Friday, January 21, 2011

really. as i continue reading, i continue to find where i hav failed. similarly, i continue to find where others hav failed.

as usual, i am very judgemental. is that wrong? some say yes, some say, if u're that way, maybe, juz be that way lo. wad hav i to say to myself? nth much. wad is real respect? wad is real altruism/kindness? what is real tolerance? what is real acceptance?

really, as a person, i never understood these concepts. i only know, shut my mouth, they liddat den let them liddat, they do this den let them etc. i only know, dun get myself into trouble, rmb to do good tings to others cos it's right and it's nice to do so, dun b selfish else ppl call u selfish nut, etc. lousy man i may be. but, how to "cure" this disease of mine?

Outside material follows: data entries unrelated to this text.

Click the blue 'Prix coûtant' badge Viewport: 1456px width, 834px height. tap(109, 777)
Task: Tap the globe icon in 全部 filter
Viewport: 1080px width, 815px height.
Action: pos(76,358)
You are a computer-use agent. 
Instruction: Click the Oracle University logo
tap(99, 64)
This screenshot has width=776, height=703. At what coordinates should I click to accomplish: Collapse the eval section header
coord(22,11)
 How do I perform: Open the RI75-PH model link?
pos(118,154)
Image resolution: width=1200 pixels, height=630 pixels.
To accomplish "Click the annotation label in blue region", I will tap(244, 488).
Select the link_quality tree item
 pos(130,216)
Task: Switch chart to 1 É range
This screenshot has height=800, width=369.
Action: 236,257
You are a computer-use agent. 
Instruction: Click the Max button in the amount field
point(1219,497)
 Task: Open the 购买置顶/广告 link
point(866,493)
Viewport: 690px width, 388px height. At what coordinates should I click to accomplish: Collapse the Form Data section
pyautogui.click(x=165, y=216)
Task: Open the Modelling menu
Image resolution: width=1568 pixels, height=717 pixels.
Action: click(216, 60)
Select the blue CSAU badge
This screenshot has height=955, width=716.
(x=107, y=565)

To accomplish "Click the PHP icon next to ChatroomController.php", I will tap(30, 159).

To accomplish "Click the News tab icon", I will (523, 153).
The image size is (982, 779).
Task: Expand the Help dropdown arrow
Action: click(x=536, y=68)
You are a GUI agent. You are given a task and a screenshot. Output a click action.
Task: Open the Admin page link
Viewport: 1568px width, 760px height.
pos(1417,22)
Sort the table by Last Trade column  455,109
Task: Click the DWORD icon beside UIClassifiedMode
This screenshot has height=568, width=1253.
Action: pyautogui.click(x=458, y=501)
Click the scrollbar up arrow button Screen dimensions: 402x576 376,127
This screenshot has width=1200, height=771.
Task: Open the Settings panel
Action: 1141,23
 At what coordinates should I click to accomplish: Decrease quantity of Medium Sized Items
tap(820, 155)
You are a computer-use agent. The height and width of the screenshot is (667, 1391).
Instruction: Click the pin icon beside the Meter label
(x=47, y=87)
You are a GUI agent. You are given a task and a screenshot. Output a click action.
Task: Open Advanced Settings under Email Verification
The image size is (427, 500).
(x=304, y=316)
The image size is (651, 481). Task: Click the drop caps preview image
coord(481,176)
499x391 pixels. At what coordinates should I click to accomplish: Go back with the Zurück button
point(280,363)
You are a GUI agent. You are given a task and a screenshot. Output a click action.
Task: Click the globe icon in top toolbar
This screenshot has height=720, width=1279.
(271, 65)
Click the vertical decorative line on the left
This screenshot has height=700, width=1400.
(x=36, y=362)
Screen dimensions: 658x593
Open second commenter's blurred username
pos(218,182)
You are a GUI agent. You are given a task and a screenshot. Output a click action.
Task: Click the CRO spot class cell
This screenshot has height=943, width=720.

i dun see anyting wrong in being so cynical in doing things. e.g. helping ppl not only for goodness' sake but also for my own impression, por lan pa here and there, be a dog here and there, for the sake of not only my benefits but also society's. i help society, i help myself. i muz confess, i never ever believed in wad altruism. i hav no idea why i dun hav that capacity.

but once again, is that wrong? some say, u're juz an idiot, a bastard, get a life, get a heart. i duno. i noe myself, because of such tinking, i'm driven once i hav a goal. let's juz hope, i will continue my kindness although many a time it is not about pure kindness only, let's hope i will continue to benefit society even if i'm seeking my own good, own personal selfish motives.

brings me to the self-esteem sort of questions. if i'm kind not because i'm really kind but because i know it's a good thing to do for myself, am i really kind?

maybe, i shld find my own answers myself.